Dolt-Drums
John Buckland Wright: Title Unknown (date unknown)
" … willing to tolerate anything to end up somewhere else."
A point comes, usually somewhere in the middle more than near the beginning or end, where I lose my way. Whatever forward momentum my original bright idea imparted has, by then, largely dissipated. The objective's attraction, however initially strange or alluring, loses its magnetism and I feel adrift amid considerable flotsam: the odd oar, a life jacket, a leaky ice chest, and an almost refinished manuscript. I've forgotten what I was supposed to be up to. I've lost the vision. Once steady trade winds betray me and my rigging slaps impotently against mast and spar, luffing. So recently filled with inspiration, I feel struck stupid. I lose my course and my purpose. What the ancient mariner referred to as the doldrums, the horse latitude stall, I might just as well call the Dolt-Drums. I'm struck by just how dumb I seem. ©2022 by David A. Schmaltz - all rights reserved
What was I thinking? What was I feeling? What, again, did I firmly believe I was pursuing? Who did I think I'd become? Who extended permission for me to depart? Who did I imagine might welcome my eventual arrival? None of any of this effort makes any sense once the initial juice evaporates. The well wishers left far behind, the welcomers inhabit a speculative future. Today, now, here, nothing any longer seems clear or likely, for gravity has grabbed our arching trajectory and inexorably pulls it back from the edges of levity, engaged in serious business. The sum of the edits stole the original's innocence. The rewriting, intended to make a real difference, lost some essence I hadn't known was there until I noticed it absent. I never knew where it originated. It might have been an accident, less gift than visitation.
Now, with the whole enterprise spread out on the deck in pieces, heading nowhere ever more slowly, I seek distraction. Now's the time to consider finally cracking that owner's manual, to delve into a little education, to find a decent example, to consider refashioning this train wreck into something believably viable again. What was that question? What had I expected as an answer? What of the good advice I've received, suggestions and encouragements egging me forward? What was I supposed to make of those?

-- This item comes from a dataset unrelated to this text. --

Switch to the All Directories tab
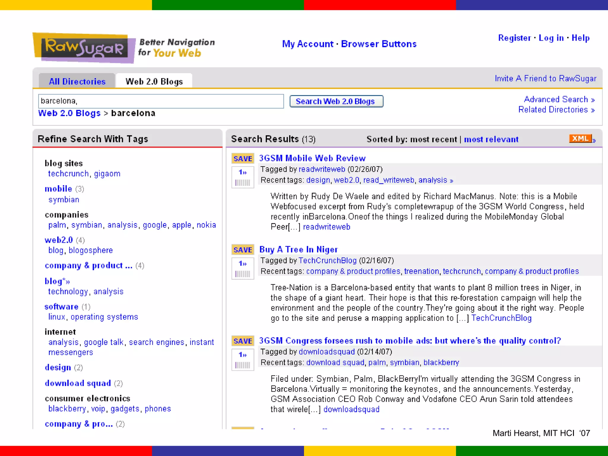The width and height of the screenshot is (608, 456). pos(77,81)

I had presumed that the average dolt never experienced his state, for he seemed too stupid to notice his own limitations. I find myself rethinking this conviction, for from here, imbedded within the Dolt-Drums, it seems much more likely that the idiot knows every bit just how inadequate he is, how inept, how unprepared. He knows, but his knowledges serves him poorly. He's not stupid. He understands full well, much better than could any observer, just how low he crawls for he cannot stand upright, that's an impossibility, not in the cards, a bridge too far. There he cowers, then, short of salvation and painfully aware of his shortfall. He feels betrayed but only by himself. He knows nobody else to blame. He's gone and not done it again, revisiting a long and sad constraint. He'd believed it might play out different this time. Right now, it hasn't. Not yet and perhaps, not ever. Is this Authoring over?
I think it particularly important to fully acknowledge the Dolt-Drums, the time within most every adventure when the originally envisioned outcome seems unlikely to happen, when that once magic something that began the thing, abandons it, and utterly. This universe seems most characterized by change. However it might seem today, tomorrow might well be different, and not different as anyone might imagine different, but different as in surprising. The high might tumble. The low might rise. The middling might become exceptional, and nobody could possibly know which or when or why. We're apparently along for the ride. We occasionally sense that we're driving, a conviction seemingly destined to become different, too, delusional. We're probably at best hitchhiking, moving somewhere by some stranger's conveyance. We still experience progress. We sometimes find ourselves stalled on an odd on-ramp outside of El Cajon where nobody in their right mind would ever stop to offer anyone a ride. We pray then for the arrival of some out-of-his-right-mind savior and just jump in, willing to tolerate anything in hope of ending up somewhere else.